— start Material shown —
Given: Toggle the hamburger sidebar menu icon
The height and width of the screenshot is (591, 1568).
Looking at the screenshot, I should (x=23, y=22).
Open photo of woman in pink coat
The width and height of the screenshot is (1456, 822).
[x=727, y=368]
— end Material shown —
▶ [Given task] Write out the listing above line for line, with no changes.

▶ [Answer below]
Given: Toggle the hamburger sidebar menu icon
The height and width of the screenshot is (591, 1568).
Looking at the screenshot, I should (x=23, y=22).
Open photo of woman in pink coat
The width and height of the screenshot is (1456, 822).
[x=727, y=368]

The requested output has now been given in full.